#### Quoted text ####

In [1]:
from virtualitics import api
import pandas as pd
In [2]:
data = pd.read_csv('../data/eCommerce.csv')

Exploring eCommerce data

In this notebook, we will analyze an eCommerce dataset. Each row of data contains information about someone that visited the website and may or may not have spent some money on the selection of products that this website hosts. Suppose we are a marketing agency and we are tasked with identifying cohorts of users to incentivize them to visit the site again.

In [3]:
vip = api.VIP()
Setting up WebSocket connection to: ws://localhost:12345/api
Connection Successful! Initializing session.
In [4]:
vip.load_data(data, "monthly_website_sales")
In [5]:
data.head(n=3)
Out[5]:
User ID Location Hobby Language Gender Age Married Kids Pets First visit to site (months ago) Last visit to site (months ago) Device used Page visits Number of visits last month Household Income (USD) Time spent (seconds) Amount spent (USD) Number of products viewed Frequency of visits last week Sources
0 413613 1 1 3 Female 17 No Yes Yes 10 2 Tablet 7 219 38407 2205 686.966000 12 6 App
1 463272 1 5 2 Female 15 Yes Yes Yes 30 7 Desktop 15 120 51905 2949 2224.381362 32 30 App
2 437160 4 5 3 Female 48 No No No 27 3 Tablet 10 62 78967 443 353.346000 2 4 App

Smart Mapping - key drivers of 'Amount Spent'

Let's use VIP's Smart Mapping routine to identify the key drivers that caused users to spend more money on the website.

####

* [Challenge 1]: Repeat the part of the eCommerce notebook that opens with the words containing "Exploring eCommerce data" and closes with "vip = api.VIP()".
* [Challenge 2]: In the eCommerce notebook, what name is given to the dataset when it is loaded into VIP?
* [Challenge 3]: Continue the eCommerce notebook from the point where it stops.

#### Recorded information ####

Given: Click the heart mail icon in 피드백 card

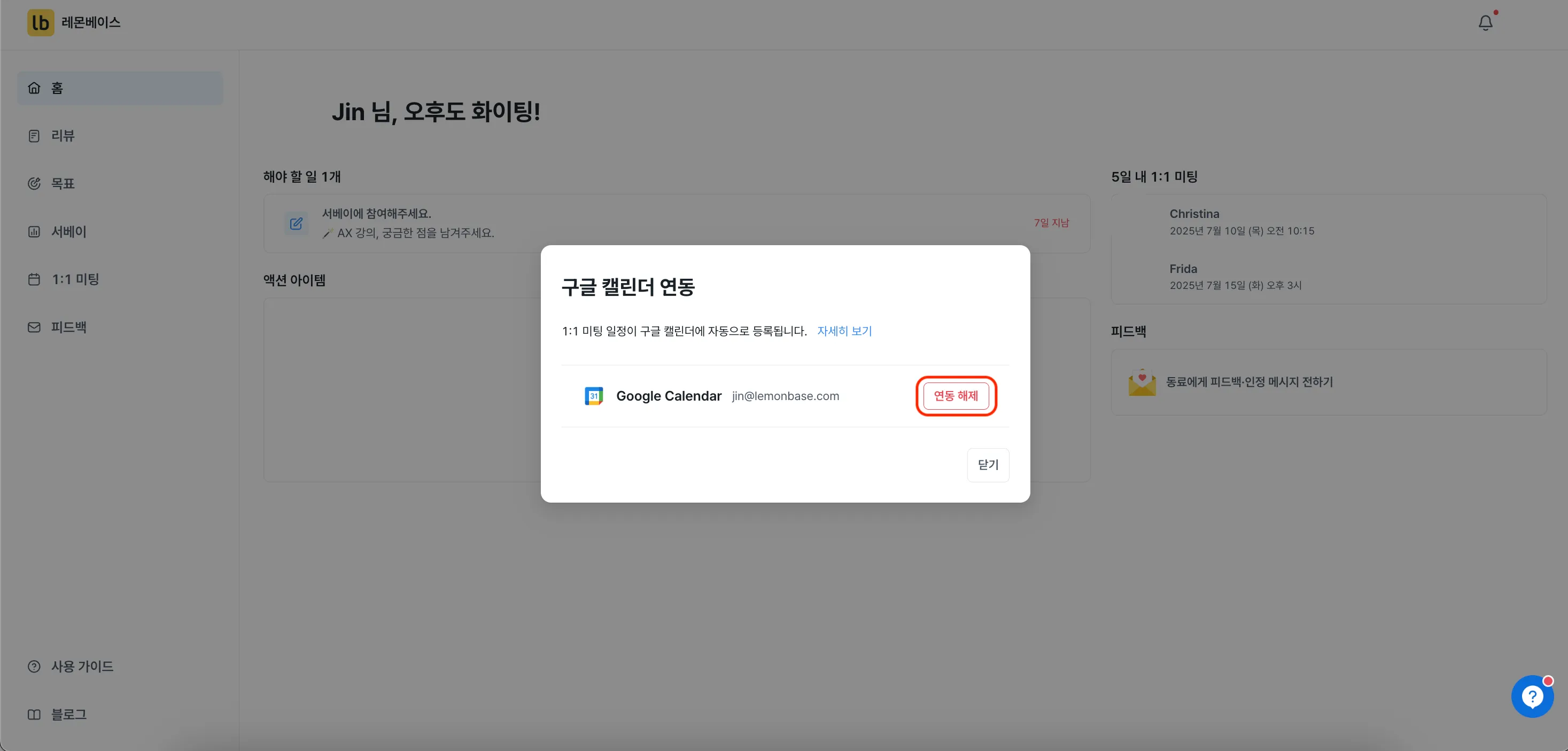Looking at the screenshot, I should (1142, 382).
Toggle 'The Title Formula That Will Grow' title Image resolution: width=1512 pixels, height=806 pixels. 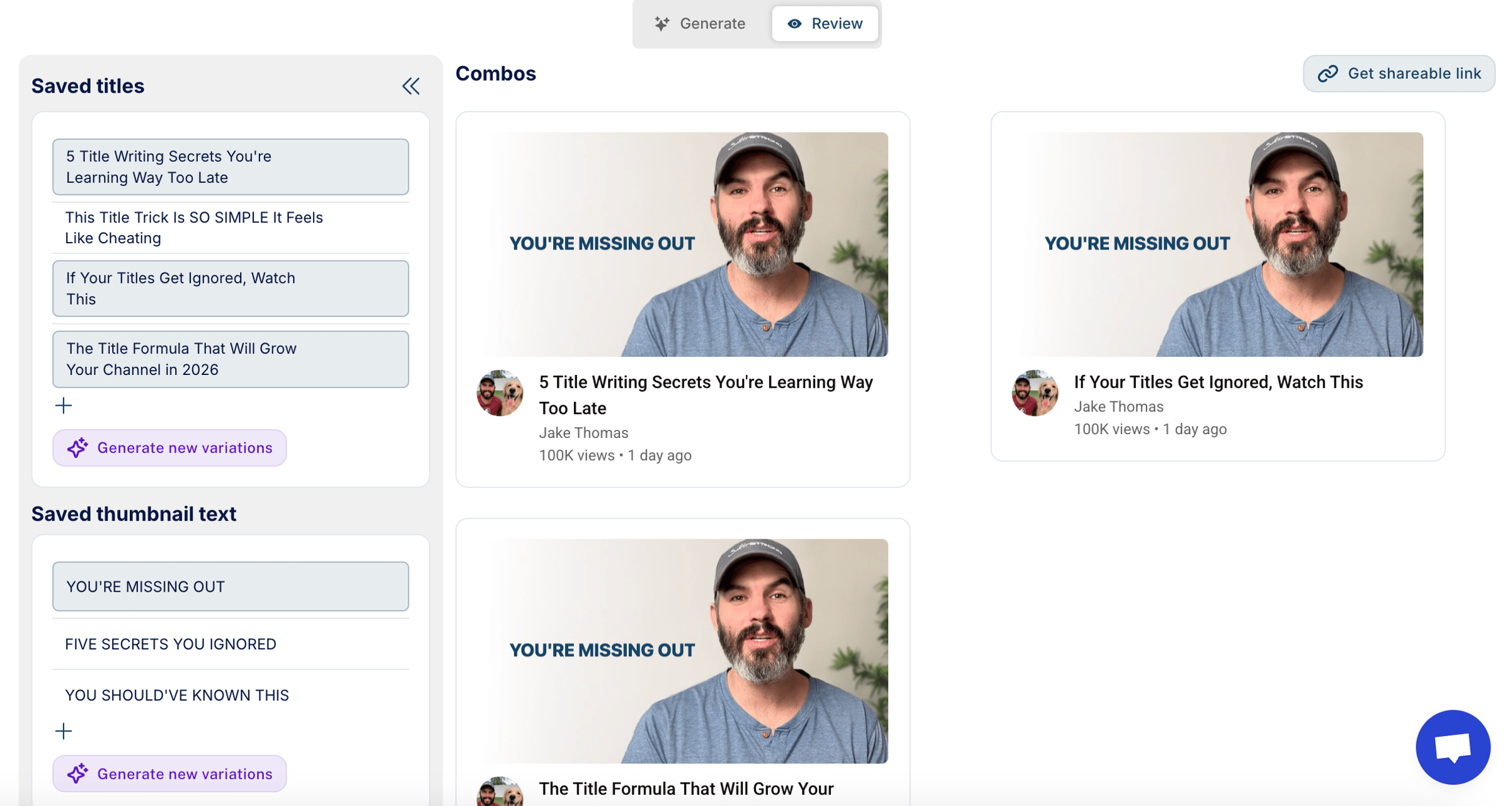point(231,359)
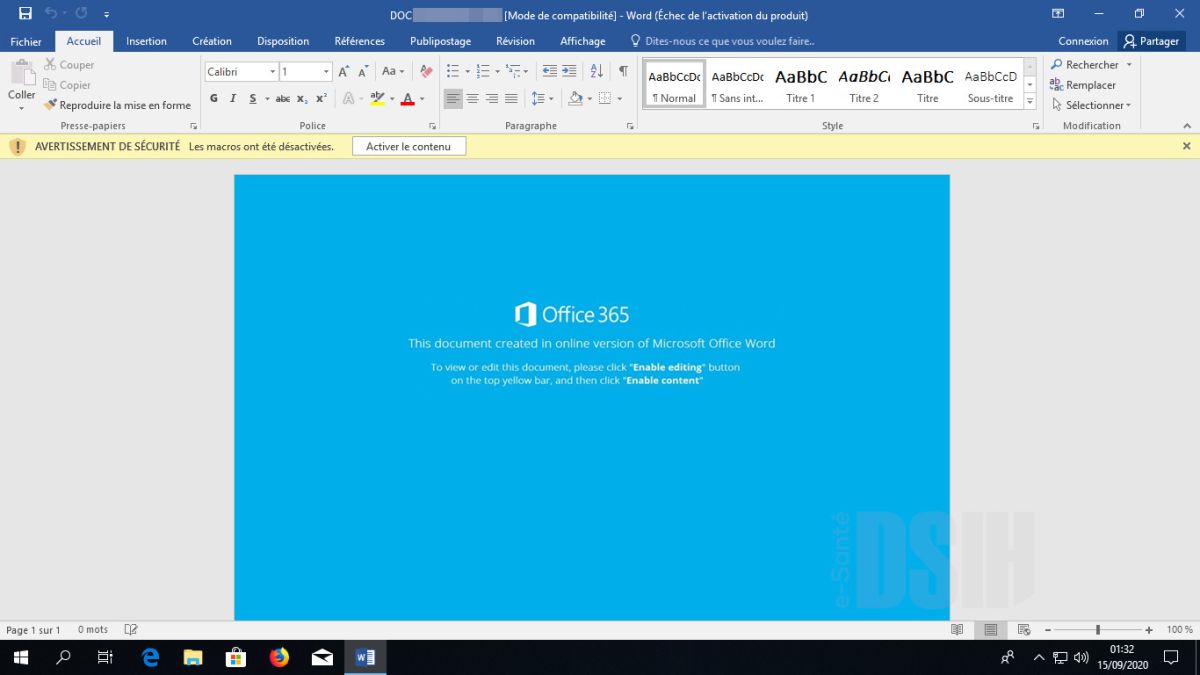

####

* [Task answer 1]:
Exploring eCommerce data

In this notebook, we will analyze an eCommerce dataset. Each row of data contains information about someone that visited the website and may or may not have spent some money on the selection of products that this website hosts. Suppose we are a marketing agency and we are tasked with identifying cohorts of users to incentivize them to visit the site again.

In [3]:
vip = api.VIP()

* [Task answer 2]: monthly_website_sales

* [Task answer 3]:
In [6]:
# Here we are running Smart Mapping with the target set to "Amount spent (USD)"
# Instead of specifying which features to include as input to Smart Mapping, we specify which 
# features to exclude from the input. 
vip.smart_mapping(data["Amount spent (USD)"], 
                  exclude=["User ID"])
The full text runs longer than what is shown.